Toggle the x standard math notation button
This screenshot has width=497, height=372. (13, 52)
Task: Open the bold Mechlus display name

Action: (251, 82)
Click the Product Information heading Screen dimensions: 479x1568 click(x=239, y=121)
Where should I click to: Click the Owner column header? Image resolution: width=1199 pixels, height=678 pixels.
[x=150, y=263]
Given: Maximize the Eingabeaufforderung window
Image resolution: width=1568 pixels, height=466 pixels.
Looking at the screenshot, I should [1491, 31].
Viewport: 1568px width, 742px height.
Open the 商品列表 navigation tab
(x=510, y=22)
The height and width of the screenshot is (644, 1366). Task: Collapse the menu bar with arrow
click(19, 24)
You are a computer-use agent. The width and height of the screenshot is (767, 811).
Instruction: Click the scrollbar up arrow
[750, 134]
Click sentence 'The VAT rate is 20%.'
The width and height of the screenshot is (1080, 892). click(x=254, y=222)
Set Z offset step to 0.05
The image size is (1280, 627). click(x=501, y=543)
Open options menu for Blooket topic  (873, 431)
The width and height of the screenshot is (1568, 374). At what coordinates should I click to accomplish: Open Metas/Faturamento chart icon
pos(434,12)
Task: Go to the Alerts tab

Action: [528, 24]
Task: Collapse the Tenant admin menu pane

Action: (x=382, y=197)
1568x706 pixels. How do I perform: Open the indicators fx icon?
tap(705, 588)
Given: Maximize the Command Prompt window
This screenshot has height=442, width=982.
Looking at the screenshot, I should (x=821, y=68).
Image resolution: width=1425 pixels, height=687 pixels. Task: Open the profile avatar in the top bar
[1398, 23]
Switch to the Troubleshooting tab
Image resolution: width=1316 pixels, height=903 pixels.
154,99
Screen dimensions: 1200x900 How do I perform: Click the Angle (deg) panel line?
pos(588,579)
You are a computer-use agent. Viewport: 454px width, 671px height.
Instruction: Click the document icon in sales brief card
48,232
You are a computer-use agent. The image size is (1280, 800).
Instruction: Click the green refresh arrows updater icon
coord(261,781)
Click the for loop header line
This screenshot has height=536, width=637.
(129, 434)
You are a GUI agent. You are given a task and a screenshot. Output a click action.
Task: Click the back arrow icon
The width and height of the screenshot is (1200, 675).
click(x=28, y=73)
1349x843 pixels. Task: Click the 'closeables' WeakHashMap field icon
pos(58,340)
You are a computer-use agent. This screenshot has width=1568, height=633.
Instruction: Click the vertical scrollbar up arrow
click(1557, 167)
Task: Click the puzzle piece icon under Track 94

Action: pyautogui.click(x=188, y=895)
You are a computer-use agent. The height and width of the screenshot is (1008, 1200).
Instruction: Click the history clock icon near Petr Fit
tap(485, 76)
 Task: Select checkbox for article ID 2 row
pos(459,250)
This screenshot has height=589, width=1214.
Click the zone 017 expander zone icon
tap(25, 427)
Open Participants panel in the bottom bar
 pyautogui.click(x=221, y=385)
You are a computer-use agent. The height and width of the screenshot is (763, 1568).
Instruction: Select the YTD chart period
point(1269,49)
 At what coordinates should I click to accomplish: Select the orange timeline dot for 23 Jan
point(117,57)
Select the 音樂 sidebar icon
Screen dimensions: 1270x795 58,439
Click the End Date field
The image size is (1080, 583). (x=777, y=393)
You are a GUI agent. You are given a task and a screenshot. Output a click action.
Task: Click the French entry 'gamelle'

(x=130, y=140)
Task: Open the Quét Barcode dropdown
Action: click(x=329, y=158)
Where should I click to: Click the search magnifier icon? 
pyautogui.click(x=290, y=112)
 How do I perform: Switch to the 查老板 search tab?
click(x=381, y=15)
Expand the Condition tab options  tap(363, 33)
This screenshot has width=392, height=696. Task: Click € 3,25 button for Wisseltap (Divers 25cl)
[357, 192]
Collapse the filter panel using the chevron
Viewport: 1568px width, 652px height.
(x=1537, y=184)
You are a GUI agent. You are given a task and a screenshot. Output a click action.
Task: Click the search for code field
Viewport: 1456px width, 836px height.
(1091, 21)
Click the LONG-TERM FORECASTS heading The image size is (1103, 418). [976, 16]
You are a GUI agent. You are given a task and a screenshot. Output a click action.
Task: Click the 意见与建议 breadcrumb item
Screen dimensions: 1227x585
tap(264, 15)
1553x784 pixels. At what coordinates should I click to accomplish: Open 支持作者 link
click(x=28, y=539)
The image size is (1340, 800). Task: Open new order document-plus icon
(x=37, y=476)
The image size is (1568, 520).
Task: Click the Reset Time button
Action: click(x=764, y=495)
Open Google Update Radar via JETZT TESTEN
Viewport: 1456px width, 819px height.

[INSTRUCTIONS TO FOLLOW]
Copy out the records above word for word, from the line with "Open options menu" to the line with "tap(485, 76)", both of those lines included.

[SOLUTION TO THE EXERCISE]
Open options menu for Blooket topic  (873, 431)
The width and height of the screenshot is (1568, 374). At what coordinates should I click to accomplish: Open Metas/Faturamento chart icon
pos(434,12)
Task: Go to the Alerts tab

Action: [528, 24]
Task: Collapse the Tenant admin menu pane

Action: (x=382, y=197)
1568x706 pixels. How do I perform: Open the indicators fx icon?
tap(705, 588)
Given: Maximize the Command Prompt window
This screenshot has height=442, width=982.
Looking at the screenshot, I should (x=821, y=68).
Image resolution: width=1425 pixels, height=687 pixels. Task: Open the profile avatar in the top bar
[1398, 23]
Switch to the Troubleshooting tab
Image resolution: width=1316 pixels, height=903 pixels.
154,99
Screen dimensions: 1200x900 How do I perform: Click the Angle (deg) panel line?
pos(588,579)
You are a computer-use agent. Viewport: 454px width, 671px height.
Instruction: Click the document icon in sales brief card
48,232
You are a computer-use agent. The image size is (1280, 800).
Instruction: Click the green refresh arrows updater icon
coord(261,781)
Click the for loop header line
This screenshot has height=536, width=637.
(129, 434)
You are a GUI agent. You are given a task and a screenshot. Output a click action.
Task: Click the back arrow icon
The width and height of the screenshot is (1200, 675).
click(x=28, y=73)
1349x843 pixels. Task: Click the 'closeables' WeakHashMap field icon
pos(58,340)
You are a computer-use agent. This screenshot has width=1568, height=633.
Instruction: Click the vertical scrollbar up arrow
click(1557, 167)
Task: Click the puzzle piece icon under Track 94

Action: pyautogui.click(x=188, y=895)
You are a computer-use agent. The height and width of the screenshot is (1008, 1200).
Instruction: Click the history clock icon near Petr Fit
tap(485, 76)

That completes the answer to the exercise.